Water and Bulls
Anna sat by the hotel pool, the water glass-still in the morning light. At 42, she'd never been one for midday leisure, but the doctor's verdict had been unambiguous: her body was literally starving for sunlight. The vitamin D deficiency wasn't just a number on a lab report—it was a warning, written in the language of fatigue and bone-deep exhaustion.
She'd come to the remote ranch resort on impulse, leaving behind Chicago, three years of marriage negotiations with her ex-husband, and a junior analyst who'd spent six months subtly undermining her authority.
The resort had promised transformation. What it hadn't mentioned was that she'd be sharing it with exactly three other guests. One of them was currently watching her from across the pool—a man, maybe fifty, with weathered skin and eyes that seemed to see too much.
"The ranch has a prize bull," he said suddenly. "Three thousand pounds of bad temperament. I helped feed him this morning."
"I'm in finance," Anna replied. "I deal with bulls of a different kind."
"Market bulls?"
"The kind who scream during negotiations when they realize they're about to lose three hundred million dollars."

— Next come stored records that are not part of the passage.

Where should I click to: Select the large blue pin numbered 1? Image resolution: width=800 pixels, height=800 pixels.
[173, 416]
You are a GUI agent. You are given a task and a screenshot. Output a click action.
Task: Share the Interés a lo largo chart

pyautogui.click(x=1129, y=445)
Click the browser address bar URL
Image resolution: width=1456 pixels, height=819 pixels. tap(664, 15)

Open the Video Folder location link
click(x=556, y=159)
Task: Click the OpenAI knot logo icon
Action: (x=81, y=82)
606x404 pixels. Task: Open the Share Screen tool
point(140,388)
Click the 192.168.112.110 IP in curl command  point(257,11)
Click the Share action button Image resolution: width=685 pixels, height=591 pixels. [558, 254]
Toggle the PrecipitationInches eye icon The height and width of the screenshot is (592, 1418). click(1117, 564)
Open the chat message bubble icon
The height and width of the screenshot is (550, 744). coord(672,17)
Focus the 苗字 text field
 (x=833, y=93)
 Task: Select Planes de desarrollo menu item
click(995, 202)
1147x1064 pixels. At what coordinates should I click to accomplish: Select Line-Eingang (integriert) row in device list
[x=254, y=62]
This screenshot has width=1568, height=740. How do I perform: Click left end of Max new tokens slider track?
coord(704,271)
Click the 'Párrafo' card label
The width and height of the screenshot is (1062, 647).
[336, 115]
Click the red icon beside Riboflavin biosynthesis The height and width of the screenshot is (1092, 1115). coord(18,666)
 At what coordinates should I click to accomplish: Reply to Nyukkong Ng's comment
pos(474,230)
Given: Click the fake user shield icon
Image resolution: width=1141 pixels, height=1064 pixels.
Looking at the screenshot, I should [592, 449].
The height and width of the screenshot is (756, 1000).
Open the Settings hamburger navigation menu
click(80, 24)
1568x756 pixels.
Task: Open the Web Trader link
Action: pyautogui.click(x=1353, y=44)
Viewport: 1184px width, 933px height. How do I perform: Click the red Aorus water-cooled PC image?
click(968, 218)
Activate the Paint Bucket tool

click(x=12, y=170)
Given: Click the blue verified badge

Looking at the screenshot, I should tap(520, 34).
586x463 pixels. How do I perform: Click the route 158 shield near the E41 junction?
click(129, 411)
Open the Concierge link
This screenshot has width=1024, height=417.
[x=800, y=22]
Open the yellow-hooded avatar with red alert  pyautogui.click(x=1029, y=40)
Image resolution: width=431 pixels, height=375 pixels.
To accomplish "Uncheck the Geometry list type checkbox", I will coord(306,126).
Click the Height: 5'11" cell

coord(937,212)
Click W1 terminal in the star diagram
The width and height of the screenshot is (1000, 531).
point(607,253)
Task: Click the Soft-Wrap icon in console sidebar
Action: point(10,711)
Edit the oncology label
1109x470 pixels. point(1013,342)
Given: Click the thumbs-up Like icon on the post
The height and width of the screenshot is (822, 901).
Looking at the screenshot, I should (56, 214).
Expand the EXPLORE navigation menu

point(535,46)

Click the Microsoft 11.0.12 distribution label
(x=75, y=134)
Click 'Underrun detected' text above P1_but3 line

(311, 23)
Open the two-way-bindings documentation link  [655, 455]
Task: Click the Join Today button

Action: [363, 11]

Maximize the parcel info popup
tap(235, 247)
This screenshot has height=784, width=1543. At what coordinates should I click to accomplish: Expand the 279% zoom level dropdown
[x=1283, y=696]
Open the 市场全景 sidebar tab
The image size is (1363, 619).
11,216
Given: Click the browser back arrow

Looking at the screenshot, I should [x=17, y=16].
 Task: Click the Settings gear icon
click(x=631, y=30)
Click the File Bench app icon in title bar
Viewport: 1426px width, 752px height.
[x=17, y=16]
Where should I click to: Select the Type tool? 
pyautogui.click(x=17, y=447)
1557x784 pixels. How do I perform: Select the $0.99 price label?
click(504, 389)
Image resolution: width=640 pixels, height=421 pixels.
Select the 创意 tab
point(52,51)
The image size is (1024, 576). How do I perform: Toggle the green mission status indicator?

His lips quirked. An ancient retriever lay at his feet, completely indifferent to the conversation.
"My ex wanted a dog like that," Anna heard herself say. "We got a goldfish instead. Easier to leave when the marriage ends."
"That's bleak."
"It's pragmatic."
They sat in silence. The water began to ripple in the breeze, distorting the desert sky's reflection. Anna thought about the vitamin supplements on her nightstand, how they made her feel like her mother—like aging was a series of small defeats.
"I sold everything," the man said. "Tech startup, eight employees, four years. I came here because I realized I hadn't seen the sun in two years."
"And now you're feeding bulls."
"And now I'm feeding bulls."
The dog stood and walked over to Anna, resting its head on her knee. The simple animal comfort broke something loose in her chest. She scratched its ears, surprised by how much she needed this small warmth.
"I'm David," he said.
"Anna."
They sat until the sun dropped below the canyon walls, watching the water darken, neither moving to leave. Both suspended in the strange grace of having nothing left to prove.
That night, back in her room, Anna swallowed her vitamins with tap water. She looked at her phone, the work emails, the expectations waiting thousands of miles away. Then she turned it off.
She had four more days here. For the first time in years, she wanted to see what might happen if she simply let herself float.